- Born: February 25, 1963 (age 63) Grande Prairie, Alberta, Canada
- Education: University of Calgary; University of Alberta;
- Writing career
- Period: 1990s–present
- Notable works: Icefields; Salamander; The Logogryph; The Book of Rain;
- Website: Official website

= Thomas Wharton (author) =

Canadian novelist

Thomas Wharton (born February 25, 1963) is a Canadian writer from Edmonton, Alberta.

==Life==

Born in Grande Prairie, Wharton later spent part of his teen years living in Jasper. He attended the University of Alberta and the University of Calgary, where he was a student of Rudy Wiebe and Greg Hollingshead. His first novel began as his M.A. thesis, under the supervision of Kristjana Gunnars. He worked on his PhD at Calgary with Aritha van Herk.

Wharton is currently a professor of creative writing and English at the University of Alberta.

==Career==

Wharton's first novel, Icefields, was published in 1995. It was awarded Best First Book in the Canada and Caribbean division of the Commonwealth Writers Prize, the Writers Guild of Alberta's Henry Kreisel Award for Best First Book, and the Banff Mountain Book Festival Grand Prize. It was selected for inclusion in the 2008 Canada Reads competition, where it was advocated by astronaut Steve MacLean.

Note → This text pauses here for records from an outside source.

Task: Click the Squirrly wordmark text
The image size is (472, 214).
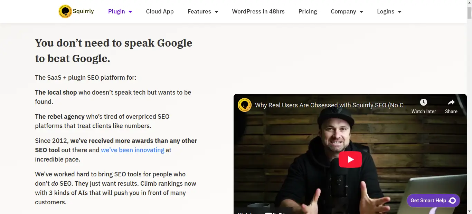Action: [83, 11]
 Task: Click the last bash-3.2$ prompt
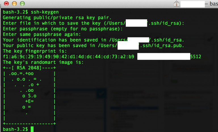(x=15, y=129)
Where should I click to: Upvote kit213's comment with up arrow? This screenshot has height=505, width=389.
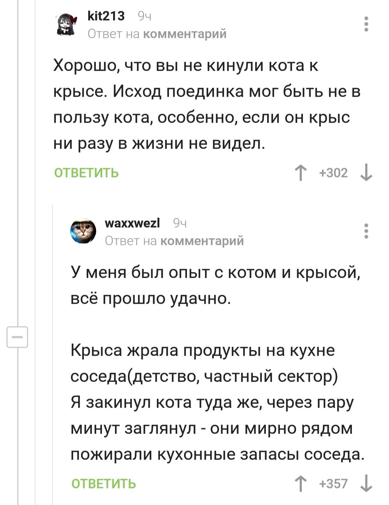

His second book, Salamander, was published in 2001. It was shortlisted for the Governor General's Award for English-language fiction at the 2001 Governor General's Awards and the 2002 Rogers Writers' Trust Fiction Prize. At the 2002 Writers Guild of Alberta awards, it was a finalist for the Grant MacEwan Author's Award, and won the Georges Bugnet Award for Fiction.

His third book, The Logogryph, was published in 2004, and was shortlisted for the International Dublin Literary Award in 2006.

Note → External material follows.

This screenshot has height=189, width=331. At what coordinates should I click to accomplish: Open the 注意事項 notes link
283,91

Wharton subsequently published a three-volume fantasy novel for younger readers, The Perilous Realm. The three books in the series are The Shadow of Malabron (2008), The Fathomless Fire (2012), and The Tree of Story (2013).

Wharton's 2014 novel Every Blade of Grass was the story of a decades-long correspondence between a man and woman who share a love for the wonders and oddities of nature.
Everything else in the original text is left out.